Perhaps the theory of Brain Energy is incorrect. I don't have the expertise to pick apart the reference material. I'm a mental health nerd with a psych degree and a few years of college level bio and chem - not a psychiatrist or researcher. At minimum, the theory is logical and free of the mystical philosophy that characterized mental health breakthroughs of the 20th century.
And yet, if the theory of Brain Energy is correct, we're teetering on the precipice of a new epoch. For individuals, it explains an aspect of who we are and how we can change. For society, it implies radical shifts to preventing and treating mental health with no and low-cost interventions. These ideas deserve to be shared widely and examined by all types of experts, Brain Energy might be momentous.
I was about halfway through when when I realized I was not getting what I wanted from Emotional. While I typically enjoy the pop-science format, heavy on descriptive stories tied together with personal narrative, this time it didn't work for me.
It's hard to be surprised or delighted by the main thesis ‘emotions are important' when the subject matter seems so intuitive.
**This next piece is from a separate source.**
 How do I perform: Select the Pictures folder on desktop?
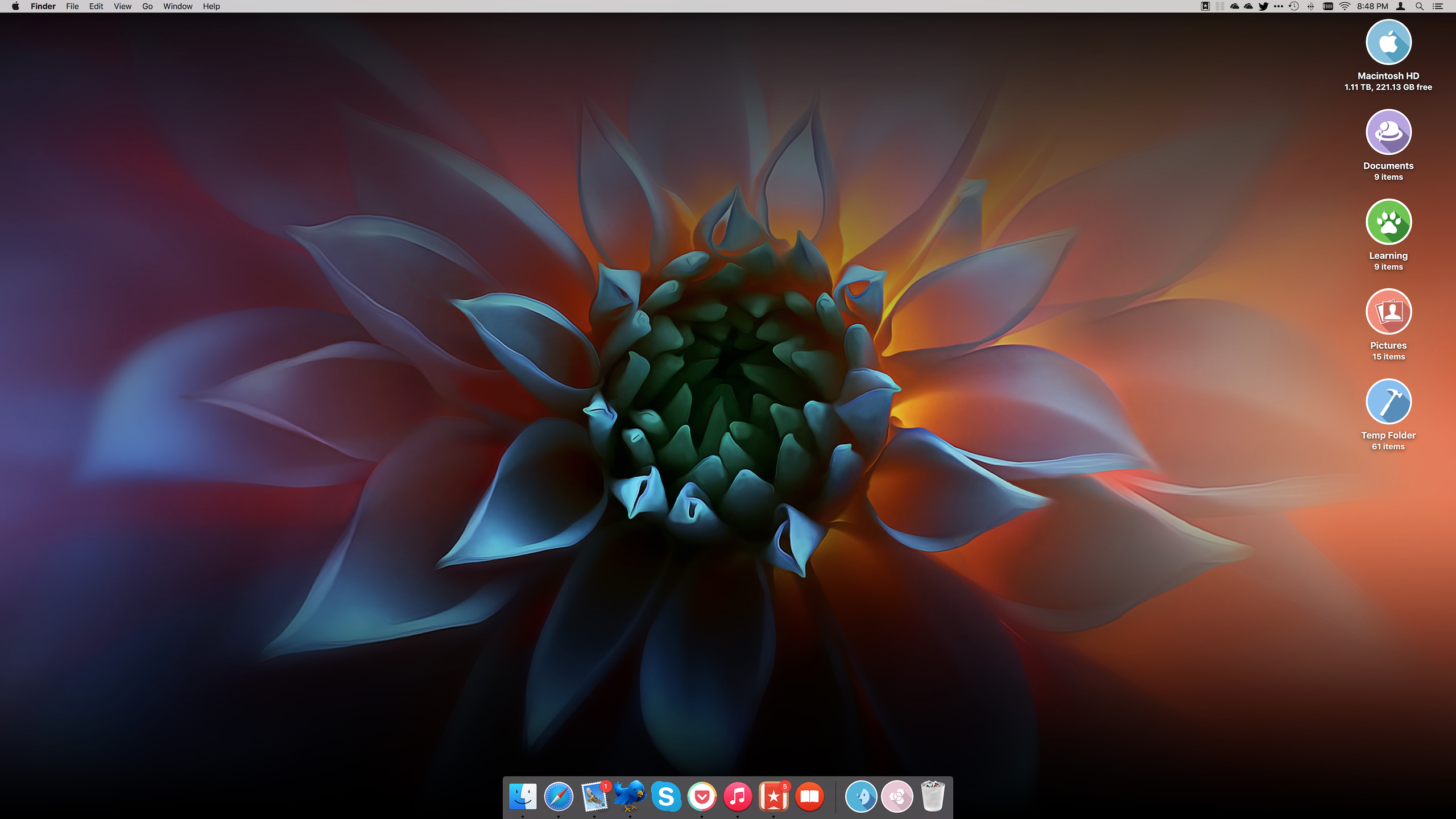click(1388, 312)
Design books have this same issue, because we all experience design we think we're intuitive experts, and it's tricky for the author to keep it engaging. Emotional is missing novelty and surprise, probably because of how it handles the science underpinning the thesis.
The book sidesteps the depth of its core science, the shortest path to novelty and surprise, because the brain basis for emotion is not settled. The best supported neuroscience is probably Lisa Feldman Barrett's theory of constructed emotion, the point of which is that an emotion is not necessarily tied to a brain region or universal across populations. Hard to build a narrative popular science book around the lack of evidence for the classical theory of emotion.
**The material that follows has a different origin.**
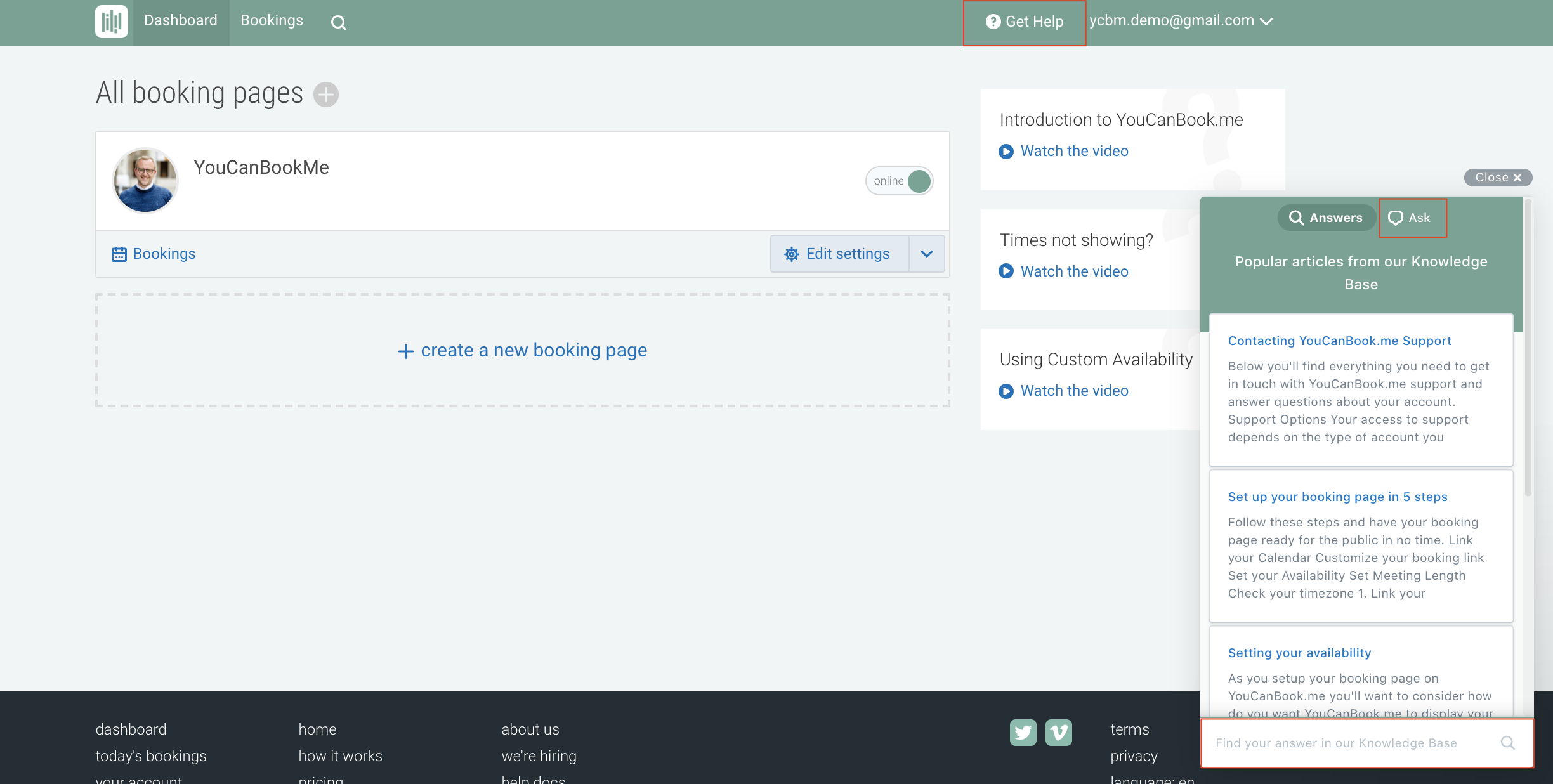Viewport: 1553px width, 784px height.
Task: Click the gear icon on Edit settings
Action: point(790,253)
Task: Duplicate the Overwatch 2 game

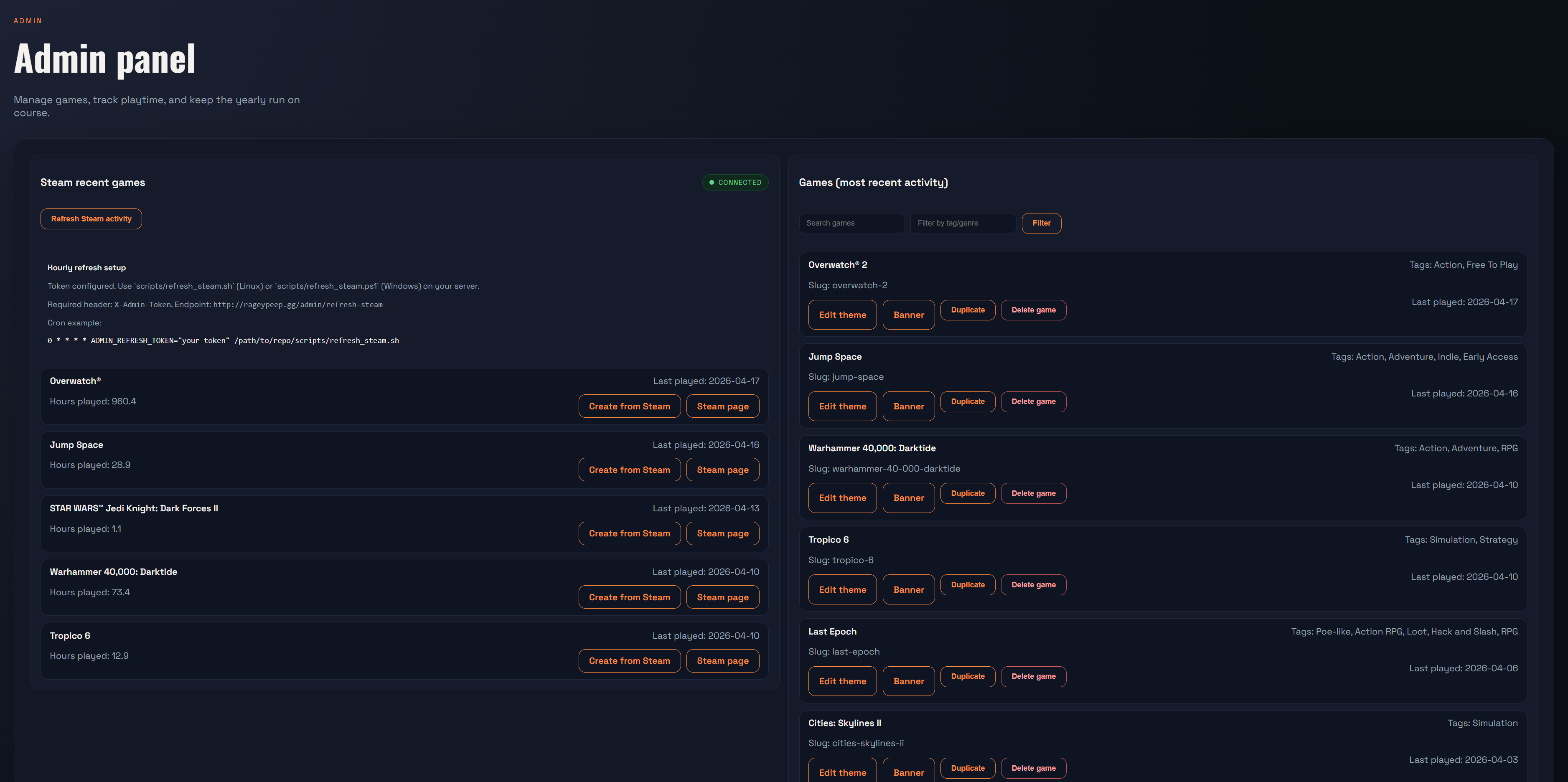Action: tap(967, 310)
This is a subtly ambitious book that didn't connect with me. Perhaps other readers will find it more engaging, it's well written and full of fun anecdotes. But the personal narrative frequently leads to dead ends (his dad's close call getting into the truck) and the science is shallow, leaving lots of ‘so what' annotations in my margins. Perhaps my undergraduate background in psychology made me more of an ‘expert' than I realize, but I doubt it.
An enthralling account of a young Dutch-English man finding his identity in 1970s Japan. Immersed in the theatre scene, Buruma's adventures are simultaneously unique and universal. The detailed descriptions could only come from a prodigiously observant outsider. Yet the feelings of unmoored curiosity, longing, and desire for fraternity will be familiar to anyone who has been young and lost.